Even though the former president first has to be tried in Guatemala, González complained that the prosecution abroad is receiving much wider coverage: “We Guatemalans should be happy that he is being tried in Guatemala, and we should worry less about the crimes he committed in other countries.”
The 58-year-old former president was captured on Jan. 26 by dozens of Guatemalan police and agents of the United Nations-sponsored International Commission against Impunity in Guatemala (CICIG) in a raid on a beach house in the northeastern province of Izabal as he was preparing to flee the country by boat into neighbouring Belize.
Portillo was a fugitive from justice for six years. In January 2004, after a warrant was issued for his arrest, he fled to Mexico, which extradited him in October 2008. Back in Guatemala, he was released on 120,000 dollar bail, and although the trial against him went forward, he moved about freely and was planning to take part in the 2012 elections.
Corruption is so severe in Guatemala that CICIG, which began to operate in January 2008, was set up to strengthen and purge the country’s justice system and security forces. One of the key steps is to identify the infiltration of the corruption-riddled police and justice system by organised crime and illegal, clandestine armed security groups.
According to CICIG, 98 percent of all crimes in Guatemala go unsolved and unpunished.
Guatemalans hearing the news in their offices or homes had their own opinions.
“If they’re going to accuse him (Portillo) then they should accuse all of the thieves.

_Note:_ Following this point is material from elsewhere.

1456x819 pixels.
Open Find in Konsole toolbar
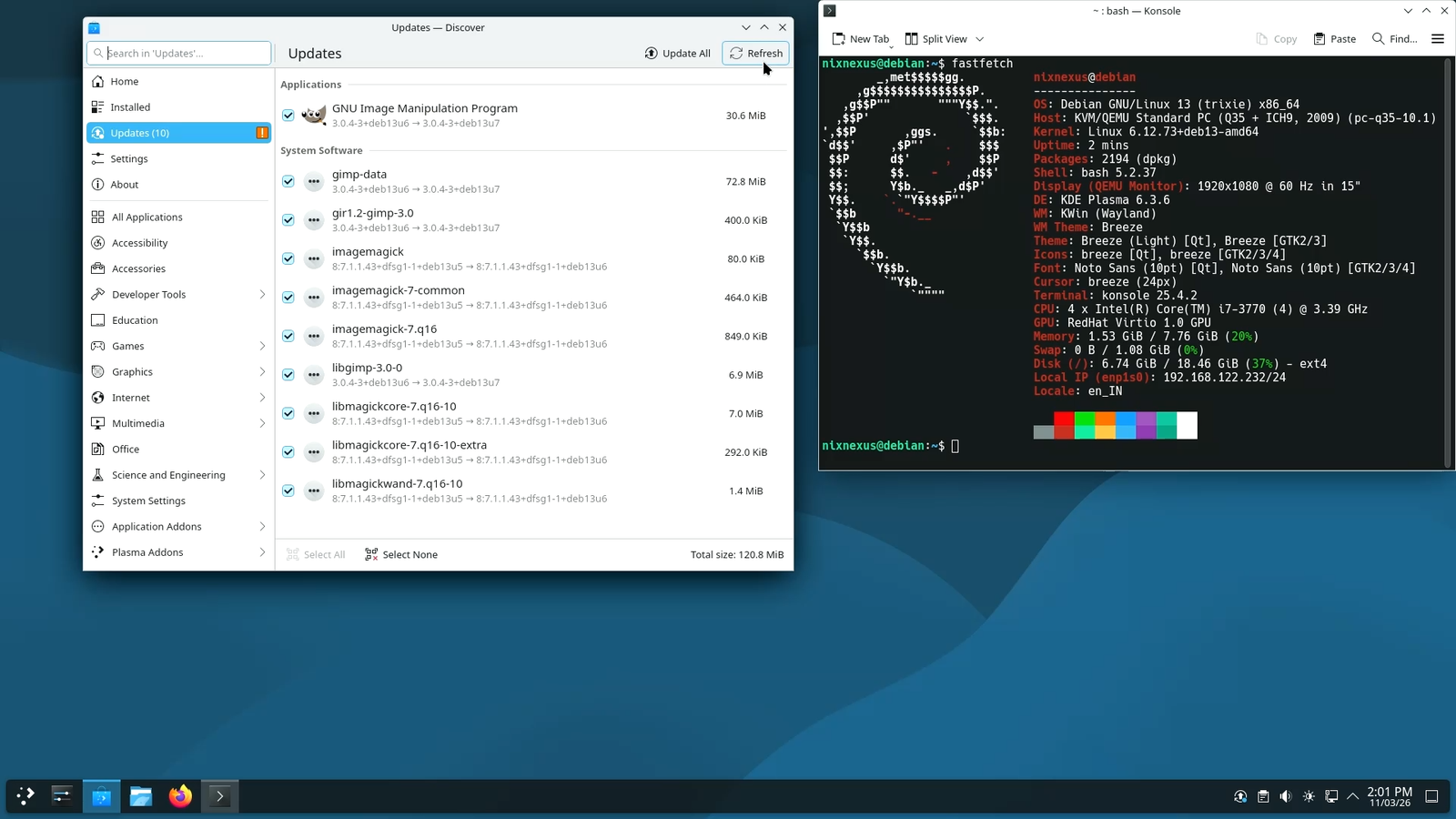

Why just him? Because Berger stole, Vinicio stole,” said María Antonia de Castillo, a homemaker in the Guatemalan capital, referring to the governments of Oscar Berger (2004-2008) of the conservative Great National Alliance, and Vinicio Cerezo (1986-1990), a Christian Democrat.
“Portillo did things for the poor; he never raised the prices of basic items, like everyone else did,” she said.
A lawmaker for the governing centre-left National Union of Hope (UNE), Mario Taracena, told IPS that the prosecution of Portillo “is a message to all of the world’s leaders and all politicians in this country that corruption will not be tolerated, no matter where it happens.
“It’s a shock for everyone, but the law is the law, and the rule of law has to be respected,” he said. “Now the judges will have the last word.”
Portillo’s defence attorney Telésforo Guerra said Thursday that the decision would be appealed, on the argument that extradition to the United States would violate the constitution.
“This isn’t over,” Portillo said Wednesday on his way out of the courtroom.